Legacy alerts written before the chain existed have a NULL entry_hash and are excluded; the chain starts fresh at the first new alert.
Threat model. The chain + anchor detect accidental corruption and any tampering by a party that cannot recompute the whole chain — including the agent rewriting its own audit trail or truncating the tail. A local attacker who can rewrite the entire database — recomputing every entry_hash and updating the alert_chain_head anchor — is out of scope until the head is signed with a key the agent cannot reach or shipped to an append-only / off-box sink (planned).
What is not solved yet
- FSEvents does not prove which process caused a file effect; it is path/time correlation only, so "modified outside the agent" is a heuristic and drives
ask, notdeny(EndpointSecurity exec attribution is the planned upgrade). - Hook enforcement is deterministic and path/tool based; it does not yet use semantic prompt analysis or user/session-specific policy files.
- Content rules are deterministic substring/shape matches over normalized content — an evadable floor, not a complete analysis.
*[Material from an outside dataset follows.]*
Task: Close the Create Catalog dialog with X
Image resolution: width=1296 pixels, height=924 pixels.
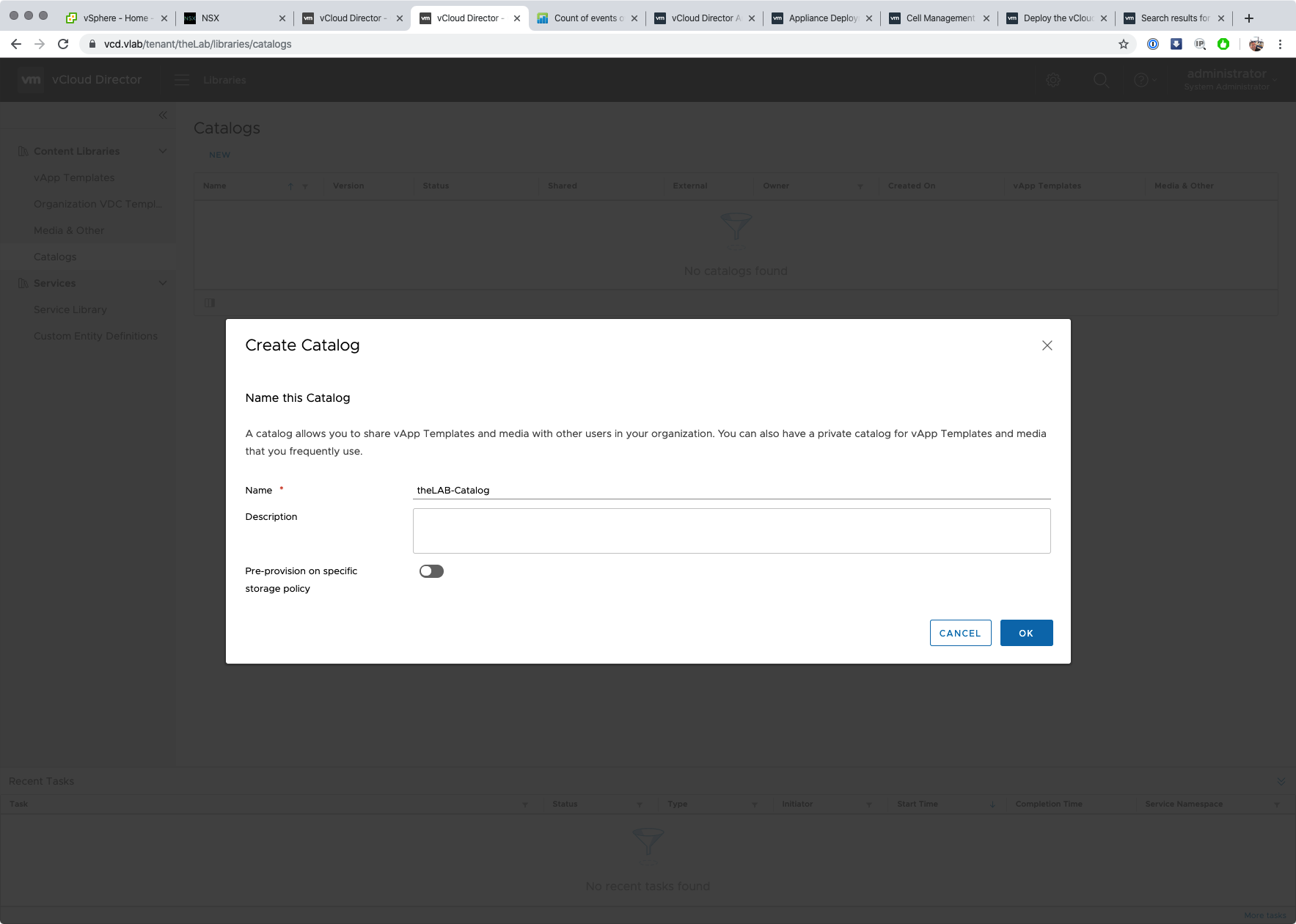Action: point(1047,345)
- Network egress lineage is not yet tied to artifact contents or destinations.
- Prompt injection, malicious tool output, exfiltration, and cross-session attack chains can be surfaced as graph patterns, but the defense rules are still early and mostly deterministic.
- Automatic rollback, merge-back review, deny-default policies, and container confinement are future work.